All this comes on the heels of the news that Senator Larry Craig will still be inducted into the Idaho Hall of Fame after being embroiled in one of the more bizarre scandals in recent history. The Hall of Fame committee stands by their decision to place Craig in the Hall, stating that he "has made a great contribution to Idaho over the period of 20-some years." Unfortunately, that has absolutely nothing to do with what he is famous for.

But Craig has really earned this nomination. He has always been a strong advocate of ethics in politics, even serving on the House Ethics Committee. In fact, he is so opposed to unethical activity, that when Representative Barney Frank, who happens to be gay, was reprimanded for his activity with a gay prostitute, Craig pushed for a harsher punishment.

And, if you are still not convinced that Craig is a man of principle, just look at this. He voted against Habeus Corpus for detainees, and for the Federal Marriage Amendment, which declared marriage to be between a man and a woman, and relieved states from respecting the full faith and credit clause when it comes to gay marriages. Hey, and who said hypocrisy wasn't popular?

But, if you can't select for the Hall of Fame a man embroiled in a gay sex scandal who has a history of voting to restrict gay rights, who can you pick?

Friday, October 05, 2007

Faux Pin?

For some reason that I am not aware of, the big story of the day has been Barack Obama stating that he will no longer wear the U.S. flag pin on his lapel.

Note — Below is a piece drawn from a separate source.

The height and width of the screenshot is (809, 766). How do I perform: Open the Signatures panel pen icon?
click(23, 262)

Obama has been questioned about the decision, and remarked that instead of wearing the pin he is going to try to "tell the American people what I believe will make this country great."

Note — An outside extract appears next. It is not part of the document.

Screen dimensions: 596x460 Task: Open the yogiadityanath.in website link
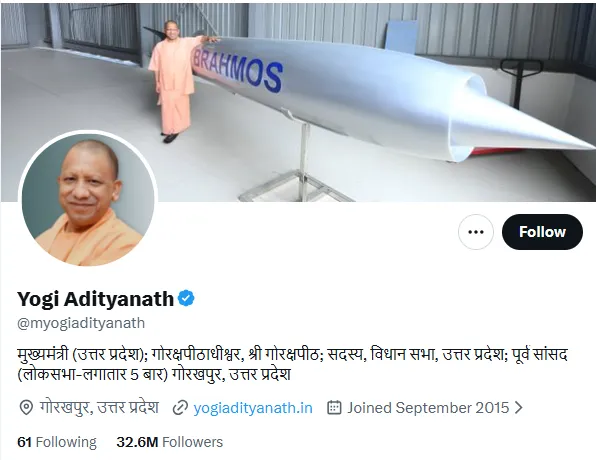pos(253,408)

To me this is a just a huge travesty. That someone in our nation thinks they can be elected to a public office without wearing a pin of the flag that office represents is absolutely ludicrous. Sure, perhaps Obama can talk his way into seeming patriotic some of the time, but how are people going to realize his love for his country at times when he is silent? These are the times when a machine-painted, mass-produced piece of metal with a pointy thing and tiny inscription that reads "Made in China" can really come in handy.

Obama's comments also included the opinion that the pin may have become a "substitute for real patriotism" in the years after 9/11. I, on the other hand don't think it has been a substitute at all, rather a supplement. For instance, Presidential hopeful Sam Brownback used to have rather low levels of patriotism, but look at him now. Note: Photo has in no way been altered to be a comic exaggeration.

By now, you probably agree with my argument that low priced fashion accessories are the most important thing to look for in choosing a candidate, so I've decided to go one step further. I will be designing clothing that I hope to market to these Presidential candidates in the future. I've released an exclusive photo of what you may be seeing on the campaign trail.This is going to be great. Patriotism is awesome, and there is not better way to show you have it then by constantly shoving material representations of it into your constituent's faces. Now, if you'll excuse me, I'm putting together a little pile of World Trade Center rubble for Rudy Giuliani to stand on every time he speaks.

I'm Back!

I know I haven't posted anything in a while, but I hope to get back in the swing of things, and perhaps one day, even have a successful blog. I'm going to try to start posting at least a few times a week, so that I can write more stuff that one person reads.